--- Begin Excerpt to read ---

Mind you, even at that, the former MPs usually did as well or better than their successors went on to do in the same ridings later on (dashed line segments in the chart below).

[Click on image to open full-sized version]

Vote Shares of Defeated Incumbents Returning in the Same Riding, Last Elected 1999 By-election or later

This whole topic became of interest to me, given how many former Liberal MPs had been seeking the nomination in their former ridings during last year's federal election. At the time I wondered whether they would have some cachet at the ballot box to go along with their name recognition and experience as a candidate, or whether the fact of their defeat would put them at a disadvantage relative to what a new candidate might have been able to hope for, or whether again they would just rise or fall with the bigger cycles of changing party support. (I've charted the Liberal Party's national vote-share from 2004 – 2011 in black, by way of a benchmark.)

A few notes on the dataset collected for this experiment:

  • It omitted former MPs who returned after a big break in their service. This would include folks like Ralph Goodale, Bob Rae (though he was never defeated federally) and Jack Harris who had become provincial party leaders in the meanwhile, or Jean-Pierre Blackburn and Rob Nicholson who had been defeated along with most of the Mulroney government caucus in 1993, but were re-elected in a different era with the Harper Conservatives over a decade later. Of those not successful in this category were names such as Jim Karpoff, Ian Waddell, Derek Wells, and Martin Cauchon.
  • It also omitted former MPs who tried to run in a different riding, such as Gordon Earle, Peter Mancini, Svend Robinson, David Pratt, Paul Forseth and Paul Zed [thanks to a reader for that name as well!], for whom the vote shares would not have been comparable. Then there were a couple of long-ago former MPs who agreed to show the flag in different, completely no-hoper ridings as a service to the party, such as Ray Skelly or John Parry. And of course, Joe Clark came back to take the leadership of the PC Party running in a Calgary riding rather than his former seat of Yellowhead.
  • [UPDATE:] It also omitted MP's whose defeat and rebirth pre-dated the 2003 representation order, which was the boundary I set for this exercise. However, one of those – Liberal M.P. Geoff Regan from Halifax West, NS – remains in the House of Commons today. Thanks to another reader for reminding me to mention him.

Amongst the 33 former MPs included in the study, a few did not completely match the observed pattern (lines are shown in bold), or had some interesting sidenotes:

  • As mentioned, former Gatineau, QC Liberal M.P. Françoise Boivin staged two comeback attempts as a New Democrat, the first one suffering in all likelihood from a belief that she was not the better tactical choice to defeat the Bloc incumbent, while the second was clearly the beneficiary of an extra burst of wind in her sails from the orange wave.
  • Parkdale–High Park, ON NDP M.P. Peggy Nash achieved a higher vote-share in her comeback attempt than she did in her previous winning election.

--- End Excerpt to read ---

▶ **To do**
Please name the former MP who, according to the excerpt on defeated MPs' comeback attempts, won a higher vote share in a comeback attempt than in a previous winning election. The data that comes next is unrelated to the excerpt.

--- Begin Dataset content ---

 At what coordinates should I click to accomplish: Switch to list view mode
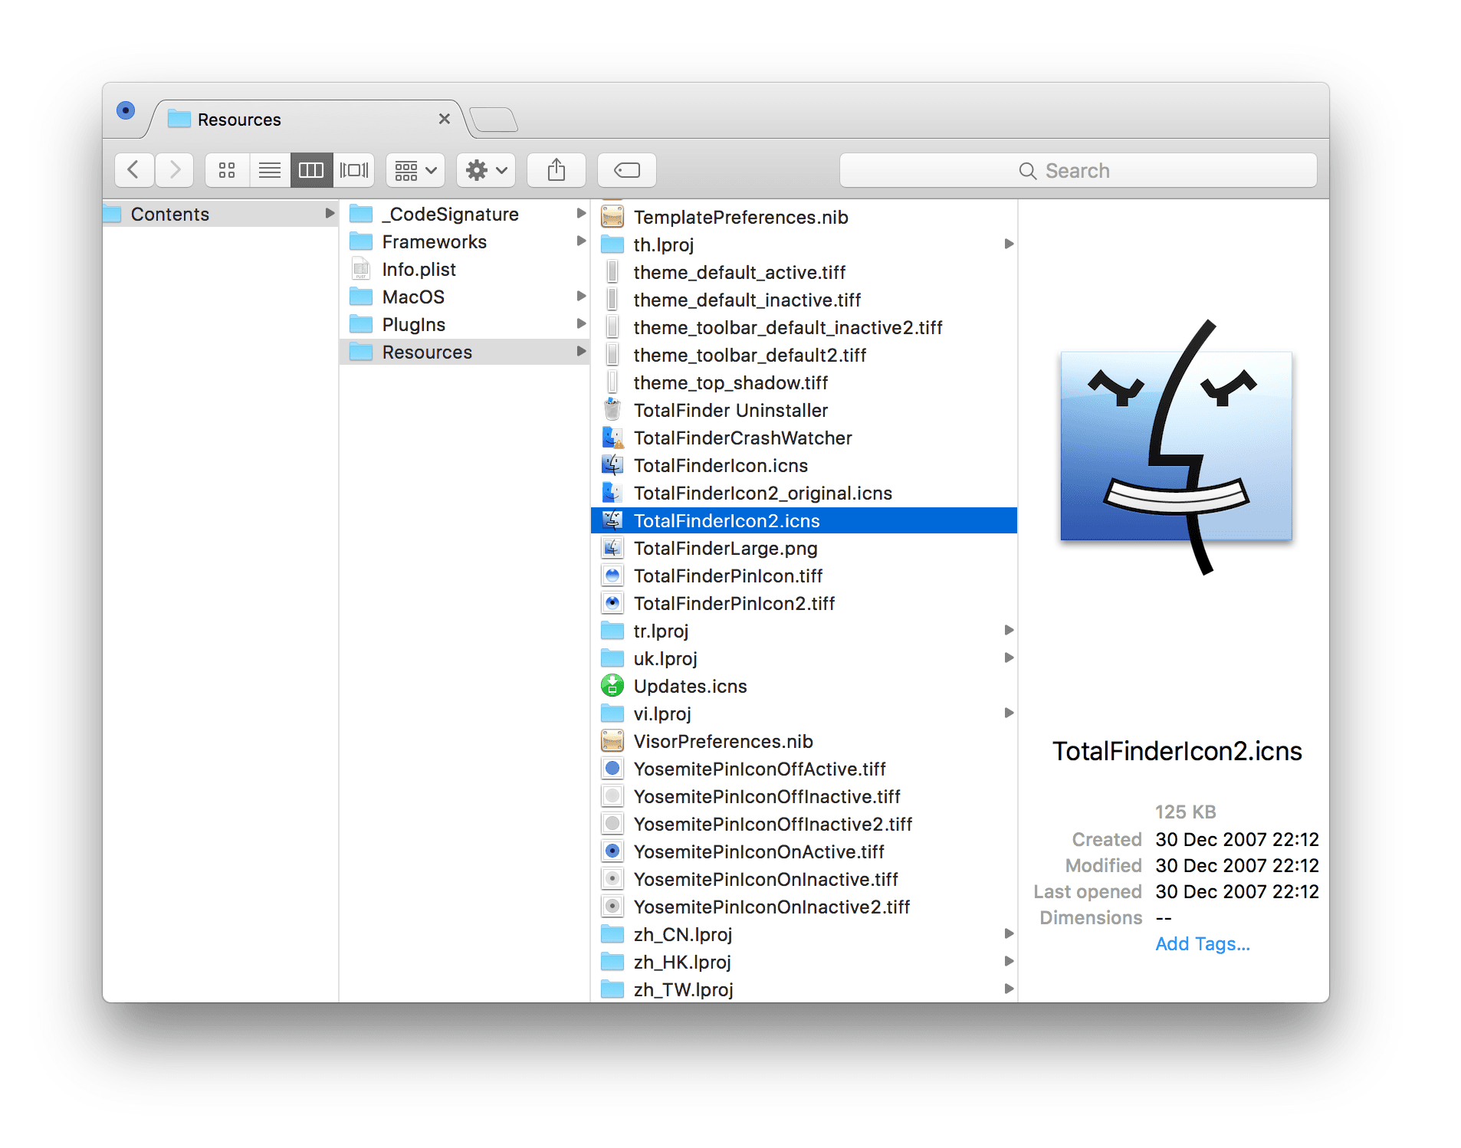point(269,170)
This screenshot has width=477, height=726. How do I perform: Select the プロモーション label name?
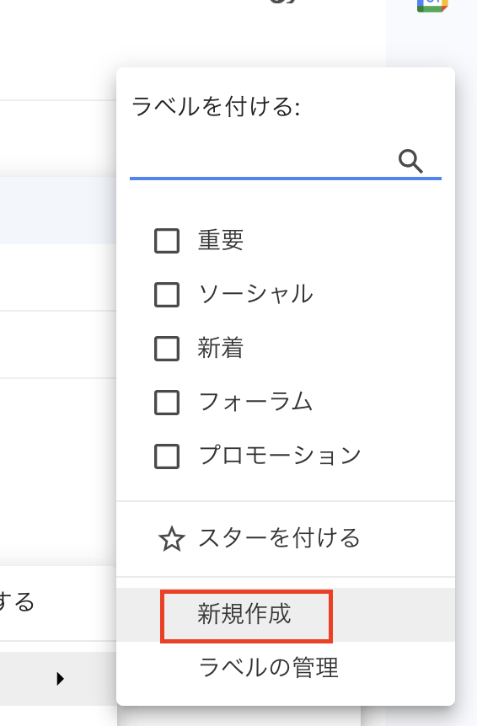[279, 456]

--- End Dataset content ---

▶ **Problem solution**
Peggy Nash, the NDP M.P. for Parkdale–High Park, ON.